Studio album by Public Image Ltd
- Released: 27 January 1986
- Recorded: 1985
- Studios: Electric Lady, New York City; Power Station, New York City; Quadrasonic Sound, New York City; RPM, New York City, New York, US;
- Genres: Alternative rock; heavy rock;
- Length: 40:55
- Labels: Virgin; Elektra;
- Producers: John Lydon; Bill Laswell;

Public Image Ltd chronology
| This Is What You Want... This Is What You Get (1984) | Album/Cassette/Compact Disc (1986) | Happy? (1987) |

Cover of CD issue

Singles from Album
- "Rise" Released: 20 January 1986; "Home" Released: 21 April 1986;

= Album (Public Image Ltd album) =

Album (also known as Compact Disc, Cassette, or mp3 depending on the format) is the fifth studio album by the English rock band Public Image Ltd, released on 27 January 1986 by Virgin
and Elektra Records. In a departure from their previous releases, John Lydon was advised by trusted music producer Bill Laswell to take on an all-star cast of session and trusted musicians, including Steve Vai, Ginger Baker, Bernie Worrell, Tony Williams, Ryuichi Sakamoto of the Yellow Magic Orchestra and Malachi Favors of the Art Ensemble Of Chicago. The resulting album gave PiL one of its highest-charting songs, "Rise".

Professional ratings
Review scores
| Source | Rating |
| AllMusic | Star Half star |
| Encyclopedia of Popular Music | Star |
| The Great Rock Discography | 7/10 |
| The Line of Best Fit | 6.5/10 |
| Mojo | Star |
| MusicHound | 5/5 |
| PopMatters | 8/10 |
| The Rolling Stone Album Guide | Star Half star |
| Uncut | Star |
| The Village Voice | B+ |

==Composition credits==
Most of the songs were written by Lydon with Mark Schulz and Jebin Bruni and registered in September and October 1985, such as "Round and Round (European Cars)", "Fairweather Friend", "Fishing", "Black Rubber Bag", and "Things in Ease". "Fairweather Friend" featured originally music written by Schulz and Bruni. An unrecorded Lydon/Schulz composition "Animal" was registered, too. Schulz and PIL tour bassist Bret Helm had previously registered a further (presumably non-PIL, therefore unused) composition called "Cat Rap".

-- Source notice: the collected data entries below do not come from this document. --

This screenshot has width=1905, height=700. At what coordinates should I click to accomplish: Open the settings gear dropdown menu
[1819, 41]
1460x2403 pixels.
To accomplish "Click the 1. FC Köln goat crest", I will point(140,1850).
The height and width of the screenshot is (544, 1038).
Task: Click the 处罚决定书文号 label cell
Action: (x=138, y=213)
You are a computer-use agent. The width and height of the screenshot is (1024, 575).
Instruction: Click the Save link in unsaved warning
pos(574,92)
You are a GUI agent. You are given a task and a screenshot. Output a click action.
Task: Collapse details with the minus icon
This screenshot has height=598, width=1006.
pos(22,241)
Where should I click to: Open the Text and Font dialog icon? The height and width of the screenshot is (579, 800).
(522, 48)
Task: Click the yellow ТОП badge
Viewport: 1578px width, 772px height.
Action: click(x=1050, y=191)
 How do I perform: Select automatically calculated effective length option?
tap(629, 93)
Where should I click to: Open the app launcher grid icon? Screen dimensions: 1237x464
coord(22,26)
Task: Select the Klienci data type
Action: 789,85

John Lydon: "Most of the songs on the 'Album', for instance, were written at home and put onto demonstration tapes. But I didn't think the [1984/85 touring] band were good enough or experienced enough really to, like, record the song properly. And that's why I use session people. [By using session musicians] the songs obviously changed – their shape, and not their direction". "I had a live band before recording took place and a lot of material together before going into the studio. But the band was totally inexperienced, they would have put the budget up by an incredible amount. So we decided to use session people". "I make records for myself. I want them to be completely precise. Accuracy is very important to me. Otherwise it's bad work and a waste of my time, and I really don't want to waste my time. There must be a conclusion to what you do, no vagueness. There must be a sense of completeness. Every song is an emotion and it has to succeed as that, otherwise you've failed. It's bad work. That annoys me. Bad work from anyone just annoys me. I just don't need it".'

Producer Bill Laswell: "When we did PiL he had put a band together in California of some kids. And I had sort of decided to make a heavy group, so I invited Tony Williams, Ginger Baker, Steve Vai, and all these people came. We fired John's band and there were many nights of really harsh arguing in bars. When the smoke cleared, we made sort of a classic record, an unusual record for the time". Ginger Baker's inclusion was coincidental, given that the NME had published an April Fools joke press release in 1981 indicating that Baker was joining the band.

Originally, former Captain Beefheart drummer Robert Williams was hired to play on the album after he had successfully auditioned for the band and started rehearsing with them, only to be informed a short while later that the whole band was fired and the album would be recorded with hired session musicians.

==Artwork and packaging==
The album's artwork was deliberately generic, with each release being named after its format. The original LP and 7" labels simply read "Label". The packaging concept was a pastiche of the generic brand products manufactured in the early 1980s; it was visually similar to those sold at the Ralphs supermarket chain (dark-blue lettering and light blue stripe over white ground) in the USA.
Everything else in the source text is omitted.